His grandson Zakir Khan is a famous comedian and aspiring Urdu Poet

Early life and background
Moinuddin Khan belongs to a traditional family of musicians of Jaipur.  Khan Saab inherited the art of music form and started his musical training in sarangi at age 7 from his father Ustad Mehboob Khan who was a  well-known Sarangi player.  Ustad Mehaboob Khan himself has trained a number of students and the most outstanding students among them is the well known Pandit Ram Narayanji.  Ustad Moinuddin Khan hails from a family of noted musicians.

Career
He worked with All India Radio, Jaipur as sarangi player for several years. Over the years he has given solo performances, on state-run Doordarshan television channel, and also All India Radio. Besides this he has also performed at concerts in countries like France, Czech Republic, Denmark, Germany and other European countries. He also accompanied on sarangi notable vocalists like Ghulam Ali Khan, Amir Khan, Bhimsen Joshi, Begum Akhtar, Faiyaz Khan, and tabla maestro, Zakir Hussain at various concerts.

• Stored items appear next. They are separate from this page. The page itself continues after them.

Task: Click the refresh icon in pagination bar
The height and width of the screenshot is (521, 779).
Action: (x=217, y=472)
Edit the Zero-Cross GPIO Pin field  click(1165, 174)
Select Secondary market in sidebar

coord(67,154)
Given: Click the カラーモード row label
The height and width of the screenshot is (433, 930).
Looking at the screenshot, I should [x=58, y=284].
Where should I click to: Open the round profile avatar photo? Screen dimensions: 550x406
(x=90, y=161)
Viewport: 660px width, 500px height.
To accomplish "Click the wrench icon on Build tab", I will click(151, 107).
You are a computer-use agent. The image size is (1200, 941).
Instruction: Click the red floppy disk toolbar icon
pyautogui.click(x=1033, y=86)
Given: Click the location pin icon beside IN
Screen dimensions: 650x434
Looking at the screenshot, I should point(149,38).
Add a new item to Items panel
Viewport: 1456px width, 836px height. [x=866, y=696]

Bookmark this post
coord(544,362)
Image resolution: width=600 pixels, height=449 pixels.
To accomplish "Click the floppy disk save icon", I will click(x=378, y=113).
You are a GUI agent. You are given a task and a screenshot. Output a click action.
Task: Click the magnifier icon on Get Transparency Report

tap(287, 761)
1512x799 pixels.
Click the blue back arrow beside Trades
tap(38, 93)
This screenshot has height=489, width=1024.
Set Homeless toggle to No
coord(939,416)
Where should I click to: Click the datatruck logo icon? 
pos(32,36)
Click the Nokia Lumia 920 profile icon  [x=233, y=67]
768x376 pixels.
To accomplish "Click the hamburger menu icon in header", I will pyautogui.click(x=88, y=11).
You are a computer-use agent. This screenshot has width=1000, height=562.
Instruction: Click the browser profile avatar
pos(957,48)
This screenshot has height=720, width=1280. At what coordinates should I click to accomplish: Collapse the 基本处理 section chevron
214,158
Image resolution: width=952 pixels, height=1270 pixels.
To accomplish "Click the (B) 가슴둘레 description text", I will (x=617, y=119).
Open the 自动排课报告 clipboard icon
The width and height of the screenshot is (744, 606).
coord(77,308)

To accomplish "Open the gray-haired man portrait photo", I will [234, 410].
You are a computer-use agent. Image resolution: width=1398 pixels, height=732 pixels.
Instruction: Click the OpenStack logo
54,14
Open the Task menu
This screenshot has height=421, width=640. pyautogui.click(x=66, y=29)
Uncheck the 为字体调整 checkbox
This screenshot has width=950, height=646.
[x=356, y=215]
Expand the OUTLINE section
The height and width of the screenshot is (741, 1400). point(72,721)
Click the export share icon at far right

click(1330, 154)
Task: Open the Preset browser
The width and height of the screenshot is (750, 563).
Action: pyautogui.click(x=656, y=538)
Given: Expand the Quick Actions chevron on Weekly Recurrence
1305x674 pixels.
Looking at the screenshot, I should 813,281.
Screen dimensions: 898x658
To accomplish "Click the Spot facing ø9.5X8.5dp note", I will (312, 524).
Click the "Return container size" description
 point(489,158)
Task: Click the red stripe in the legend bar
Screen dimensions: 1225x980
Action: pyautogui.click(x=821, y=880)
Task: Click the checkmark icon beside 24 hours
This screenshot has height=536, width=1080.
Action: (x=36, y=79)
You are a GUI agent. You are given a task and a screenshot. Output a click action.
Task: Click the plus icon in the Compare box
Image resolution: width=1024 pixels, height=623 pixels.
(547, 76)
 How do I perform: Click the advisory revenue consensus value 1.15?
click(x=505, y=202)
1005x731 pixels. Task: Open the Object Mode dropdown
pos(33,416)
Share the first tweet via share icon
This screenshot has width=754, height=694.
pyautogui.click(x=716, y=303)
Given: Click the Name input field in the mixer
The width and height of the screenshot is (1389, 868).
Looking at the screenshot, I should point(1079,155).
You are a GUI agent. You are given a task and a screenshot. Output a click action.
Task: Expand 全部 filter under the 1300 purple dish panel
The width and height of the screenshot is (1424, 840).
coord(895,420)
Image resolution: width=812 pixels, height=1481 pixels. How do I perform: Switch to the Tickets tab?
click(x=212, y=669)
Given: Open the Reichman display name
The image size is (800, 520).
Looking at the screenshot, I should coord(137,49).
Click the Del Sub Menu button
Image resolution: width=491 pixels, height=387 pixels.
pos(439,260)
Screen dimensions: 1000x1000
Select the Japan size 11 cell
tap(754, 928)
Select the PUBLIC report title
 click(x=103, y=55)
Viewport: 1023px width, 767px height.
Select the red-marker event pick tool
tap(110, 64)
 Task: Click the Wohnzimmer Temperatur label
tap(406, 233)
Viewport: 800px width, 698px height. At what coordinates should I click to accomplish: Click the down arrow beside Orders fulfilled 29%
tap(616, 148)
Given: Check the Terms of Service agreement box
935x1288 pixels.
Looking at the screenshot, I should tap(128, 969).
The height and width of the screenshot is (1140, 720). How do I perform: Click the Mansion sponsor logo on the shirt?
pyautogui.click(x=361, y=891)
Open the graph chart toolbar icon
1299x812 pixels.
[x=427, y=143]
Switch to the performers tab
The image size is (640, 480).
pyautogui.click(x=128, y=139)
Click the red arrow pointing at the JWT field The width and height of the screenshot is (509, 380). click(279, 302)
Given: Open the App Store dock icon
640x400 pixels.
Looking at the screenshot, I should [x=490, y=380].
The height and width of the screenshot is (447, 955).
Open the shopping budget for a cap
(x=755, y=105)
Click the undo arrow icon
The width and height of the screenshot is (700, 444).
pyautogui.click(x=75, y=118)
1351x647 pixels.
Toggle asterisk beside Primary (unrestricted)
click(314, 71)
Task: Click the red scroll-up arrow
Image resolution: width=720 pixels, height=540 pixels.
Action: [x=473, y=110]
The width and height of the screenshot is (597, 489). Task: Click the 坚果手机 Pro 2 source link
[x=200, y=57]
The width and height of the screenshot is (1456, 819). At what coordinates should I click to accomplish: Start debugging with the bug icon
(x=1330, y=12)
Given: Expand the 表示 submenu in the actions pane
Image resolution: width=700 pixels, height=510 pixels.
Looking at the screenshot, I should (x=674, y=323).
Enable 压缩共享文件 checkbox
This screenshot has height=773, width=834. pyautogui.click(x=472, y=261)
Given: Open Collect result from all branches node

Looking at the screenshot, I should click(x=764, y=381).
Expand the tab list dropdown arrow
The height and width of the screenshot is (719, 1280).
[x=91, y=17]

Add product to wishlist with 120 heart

He has also received acclaim to his sarangi renditions as he appeared in a sequence of 1999 English film, Holy Smoke!, shot in Pushkar. He was shown playing sarangi along with his disciples and actress Kate Winslet also featured in the scene.

He won several state-level and national-level awards during his career, including a state-level award on Republic Day, 1994. He was awarded the Rajasthan Sangeet Natak Akademi Award for the year 2001-2002. In 2006, he received the annual Dagar Gharana honour given by Maharana Mewar Foundation of Udaipur for his contribution to the promotion of classical music.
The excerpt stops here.